Воображаю, как забавляло этих умных людей.
Мы жили в Золотилове, когда отец не служил, и в Можайске, когда отец занимал должность по выборам. Когда отец живал в Золотилове, часто к нему приходили казенные крестьяне[99] — судиться. Придут, кланяются, просят рассудить и говорят: «Как скажешь, так и будет». Отец никогда не отказывал, разберет не по законам, а по совести, непременно убедит и примирит.
Просители никогда не приходили с пустыми руками — полотенце, чашку меду, большой пряник, простой хлеб.

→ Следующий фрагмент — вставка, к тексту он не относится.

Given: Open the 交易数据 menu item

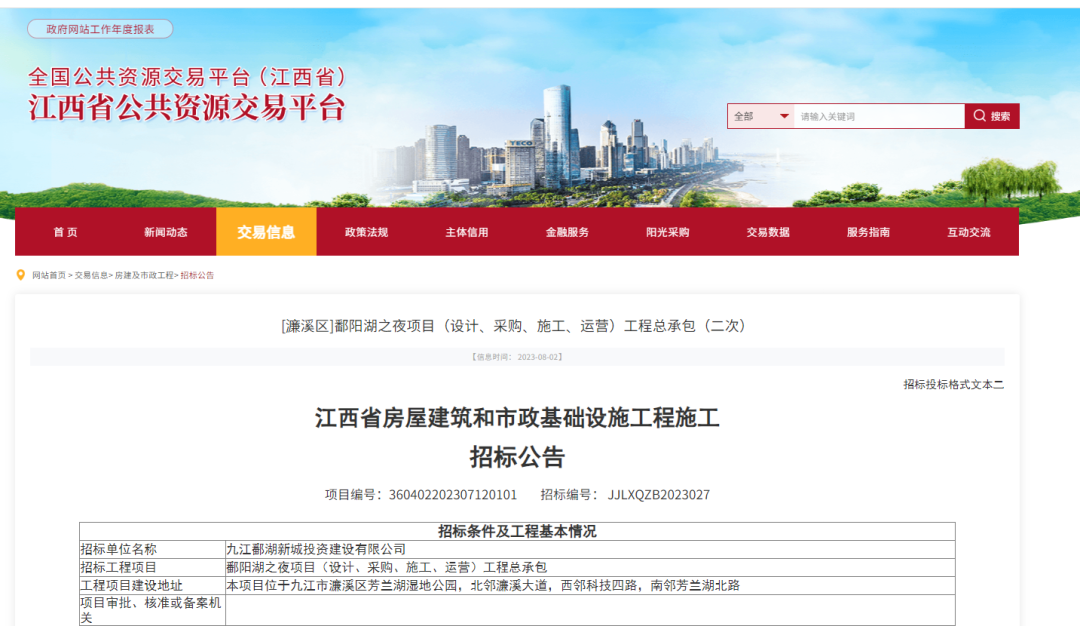Looking at the screenshot, I should (x=768, y=232).
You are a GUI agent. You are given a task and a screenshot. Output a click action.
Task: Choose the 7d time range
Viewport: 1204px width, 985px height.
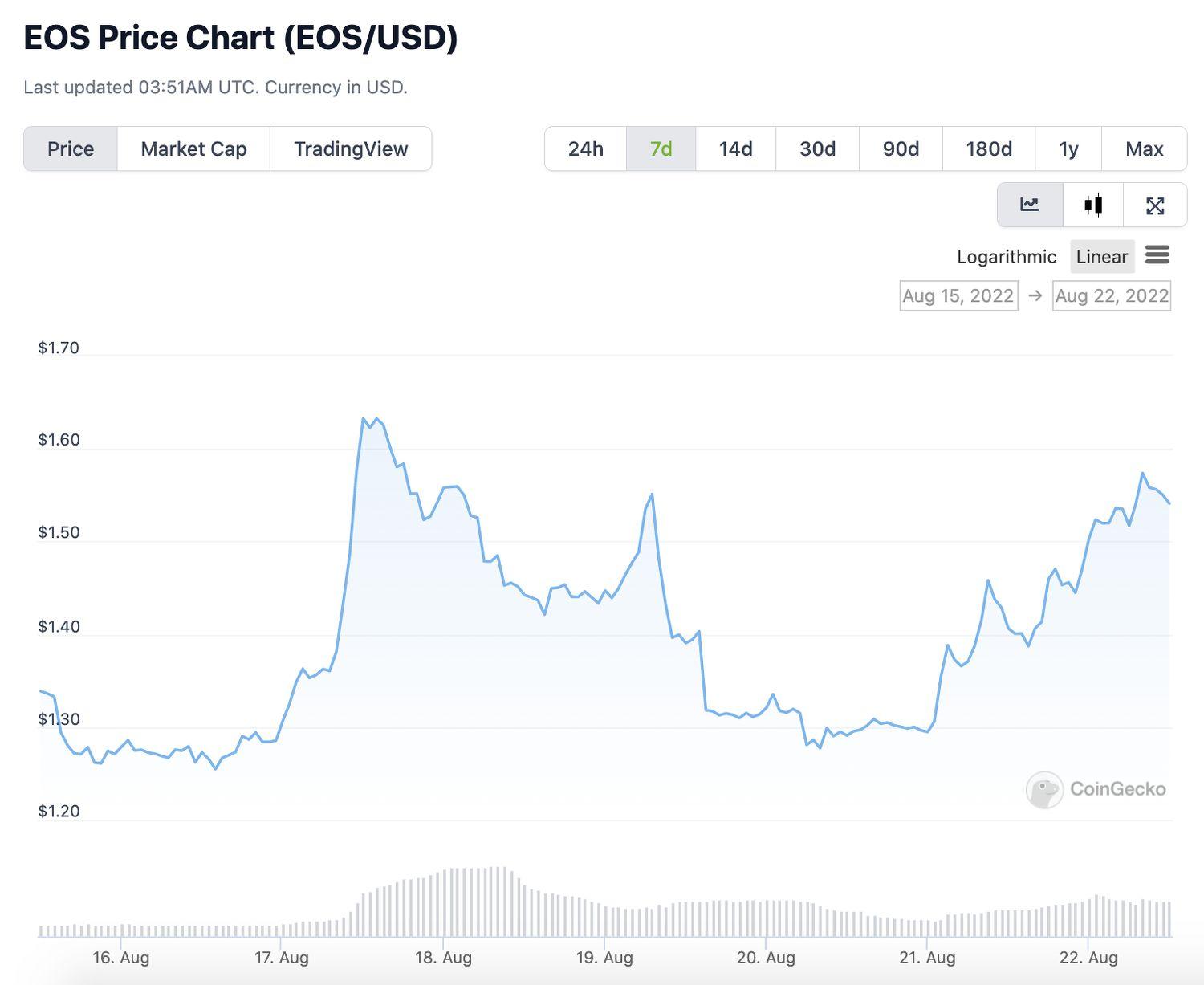[x=661, y=149]
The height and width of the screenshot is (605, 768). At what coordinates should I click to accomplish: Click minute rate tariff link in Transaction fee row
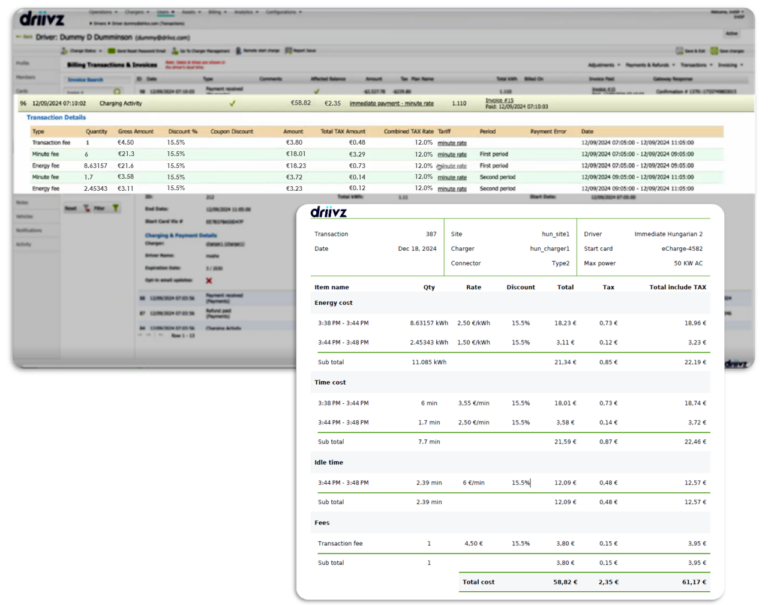pyautogui.click(x=452, y=143)
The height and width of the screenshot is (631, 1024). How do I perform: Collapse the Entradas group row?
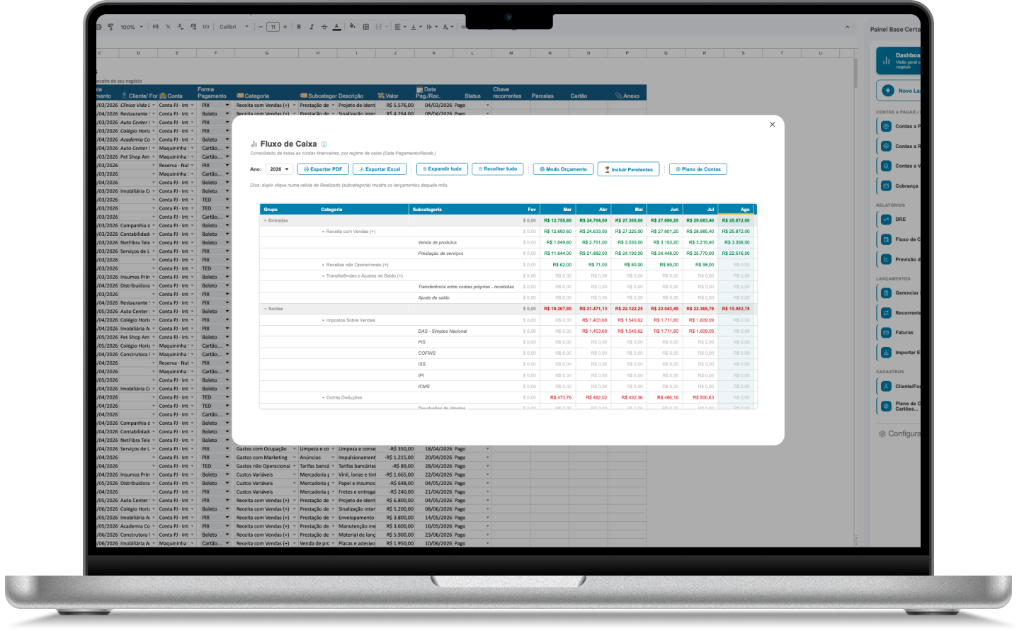coord(265,221)
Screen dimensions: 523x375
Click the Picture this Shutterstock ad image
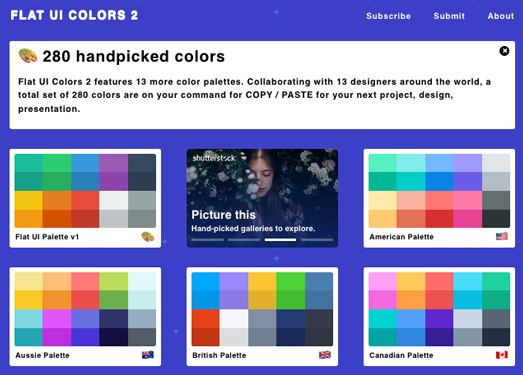262,198
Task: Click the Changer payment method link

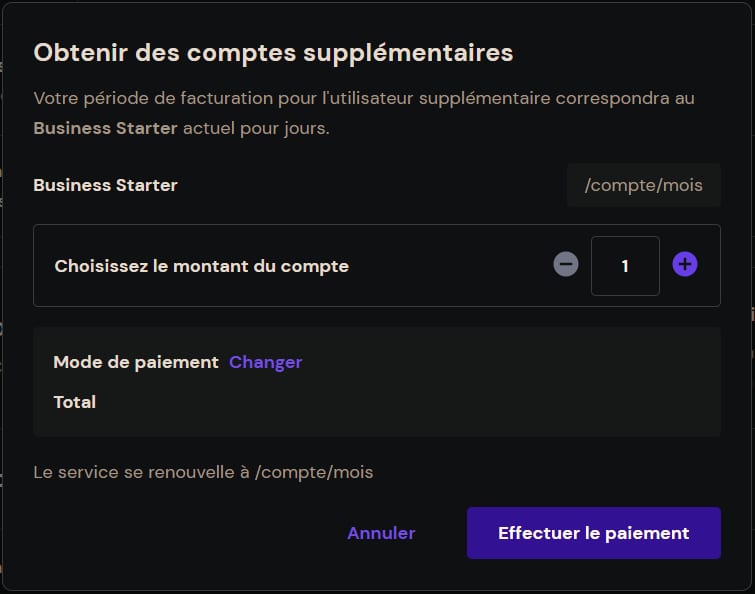Action: 265,362
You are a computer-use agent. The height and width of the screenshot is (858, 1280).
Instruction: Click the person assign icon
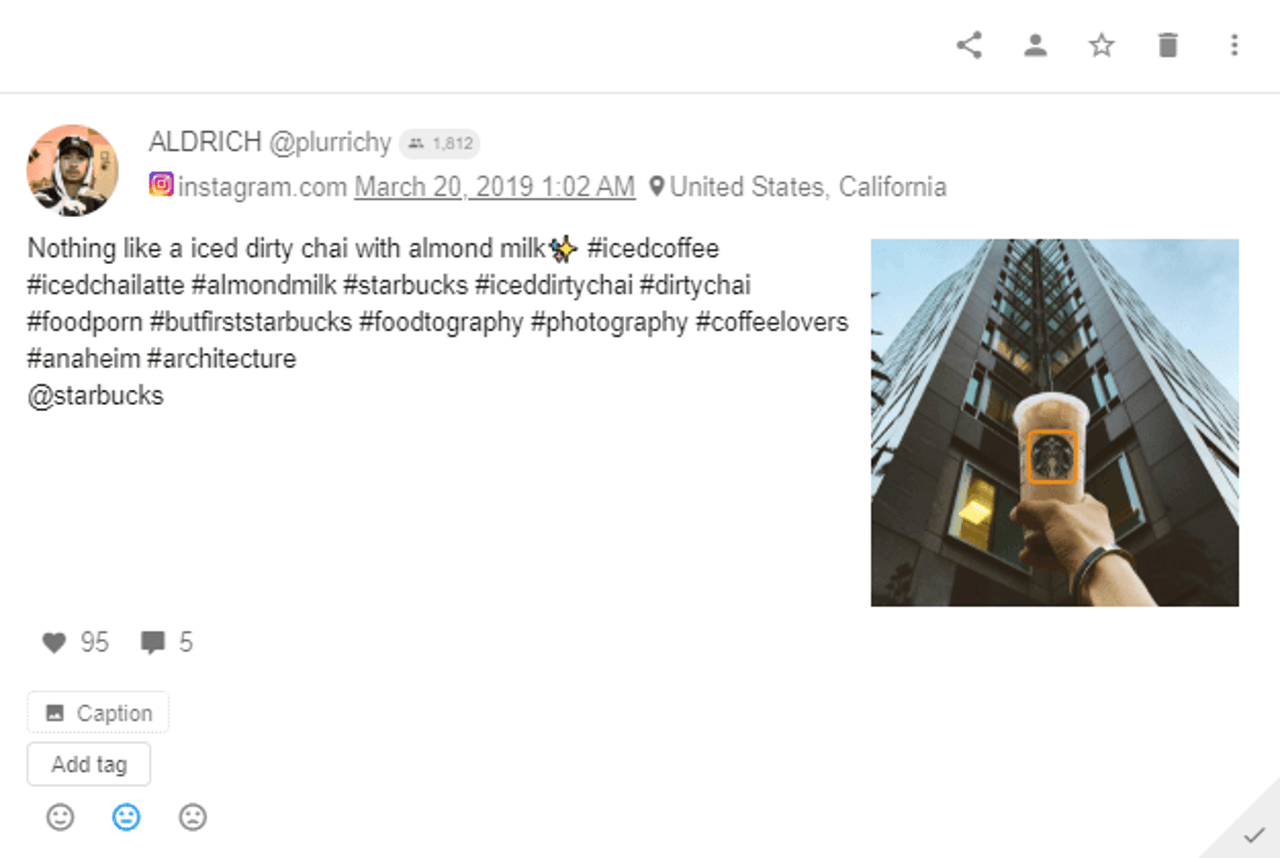point(1035,45)
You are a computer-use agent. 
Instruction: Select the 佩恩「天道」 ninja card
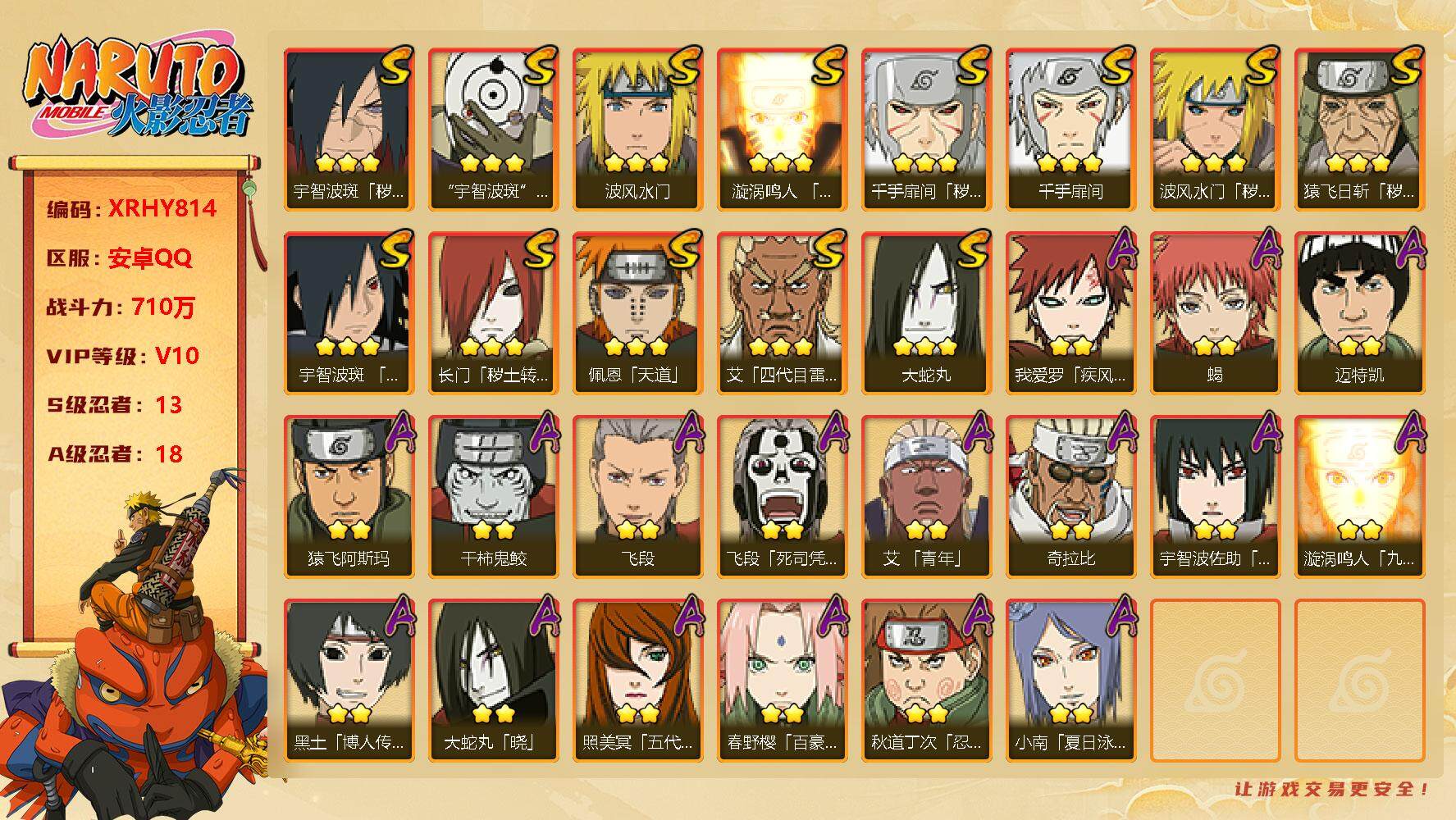point(637,313)
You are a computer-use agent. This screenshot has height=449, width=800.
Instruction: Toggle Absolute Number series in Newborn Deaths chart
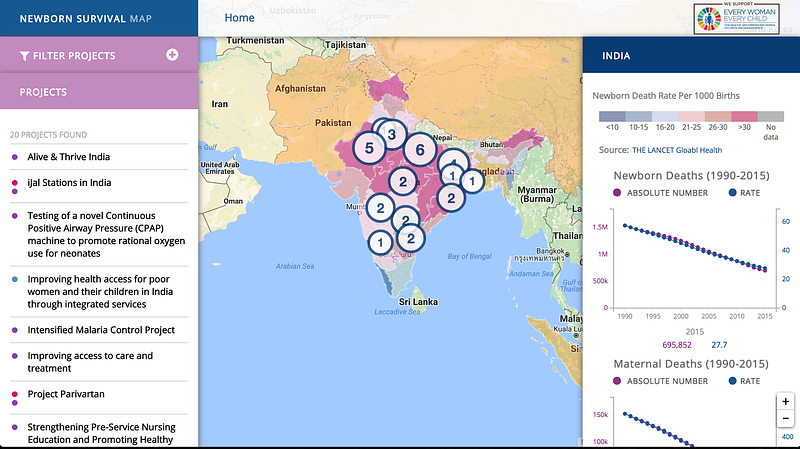[660, 193]
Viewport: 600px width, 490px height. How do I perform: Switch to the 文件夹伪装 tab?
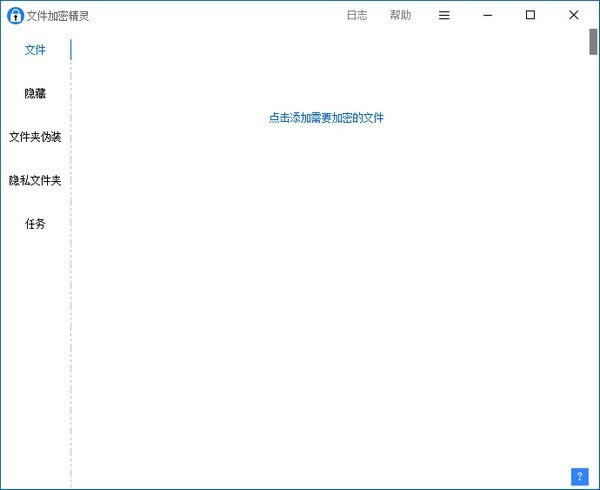point(35,137)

Отец никогда не отказывал — всегда принимал как должное.
— Батюшка, я помню, как вы судили, но зачем же вы брали подарки?
— Чтобы не оскорбить, — это древний обычай, чтоб судью не утруждать с пустыми руками; что в народе отвердилось из века, того нарушить не должно, вот если б я взял в уездном суде — это было бы грешно и позорно для чести.
Когда я возвратился из Камчатки, у отца не было замка ни на одном амбаре.
— Не воруют у вас, батюшка?
— Не случалось, братец, Бог хранит.
В народе говорили соседи: «Тот пойдет воровать к Ивану Дмитриевичу, кому жизнь наскучила», и говорят, был случай, укравший мешок овса не дошел до дома, умер на дороге.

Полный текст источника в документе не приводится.